Dataset records
'''

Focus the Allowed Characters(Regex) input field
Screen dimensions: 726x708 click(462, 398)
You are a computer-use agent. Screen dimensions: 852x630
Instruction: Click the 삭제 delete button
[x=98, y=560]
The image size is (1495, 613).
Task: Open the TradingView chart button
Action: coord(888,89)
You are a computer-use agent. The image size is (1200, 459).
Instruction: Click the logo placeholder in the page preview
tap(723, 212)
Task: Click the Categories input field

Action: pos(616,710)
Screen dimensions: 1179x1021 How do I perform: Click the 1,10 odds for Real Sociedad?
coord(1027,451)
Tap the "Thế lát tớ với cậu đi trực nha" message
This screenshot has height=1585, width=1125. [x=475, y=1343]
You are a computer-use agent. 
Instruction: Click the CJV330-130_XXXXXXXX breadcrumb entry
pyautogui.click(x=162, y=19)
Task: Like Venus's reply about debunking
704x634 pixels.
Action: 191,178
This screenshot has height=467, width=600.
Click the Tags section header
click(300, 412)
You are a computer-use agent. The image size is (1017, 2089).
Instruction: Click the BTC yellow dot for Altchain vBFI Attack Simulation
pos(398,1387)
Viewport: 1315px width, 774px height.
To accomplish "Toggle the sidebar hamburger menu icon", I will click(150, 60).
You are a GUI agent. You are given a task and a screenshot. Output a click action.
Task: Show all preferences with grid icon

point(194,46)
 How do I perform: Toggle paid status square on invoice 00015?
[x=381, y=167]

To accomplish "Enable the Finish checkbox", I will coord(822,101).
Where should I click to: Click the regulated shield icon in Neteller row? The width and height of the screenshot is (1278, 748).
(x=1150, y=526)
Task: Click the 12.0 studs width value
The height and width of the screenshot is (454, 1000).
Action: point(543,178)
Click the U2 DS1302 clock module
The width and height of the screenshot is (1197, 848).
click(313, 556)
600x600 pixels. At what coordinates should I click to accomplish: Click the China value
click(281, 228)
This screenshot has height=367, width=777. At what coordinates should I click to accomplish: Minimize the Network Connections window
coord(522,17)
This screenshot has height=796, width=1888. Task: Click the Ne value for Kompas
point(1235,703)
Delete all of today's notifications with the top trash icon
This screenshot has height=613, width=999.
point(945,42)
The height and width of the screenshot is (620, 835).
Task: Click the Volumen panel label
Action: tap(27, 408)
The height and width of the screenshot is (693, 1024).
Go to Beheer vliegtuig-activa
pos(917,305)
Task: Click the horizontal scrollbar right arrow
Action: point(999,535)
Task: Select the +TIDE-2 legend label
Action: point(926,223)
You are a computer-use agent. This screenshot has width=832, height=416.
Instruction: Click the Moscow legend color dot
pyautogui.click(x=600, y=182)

'''

In the data above, retype exactly and only the lines between the one holding "How do I perform: Toggle" and the one holding "Task: Click the 12.0 studs width value", inclusive.

 How do I perform: Toggle paid status square on invoice 00015?
[x=381, y=167]

To accomplish "Enable the Finish checkbox", I will coord(822,101).
Where should I click to: Click the regulated shield icon in Neteller row? The width and height of the screenshot is (1278, 748).
(x=1150, y=526)
Task: Click the 12.0 studs width value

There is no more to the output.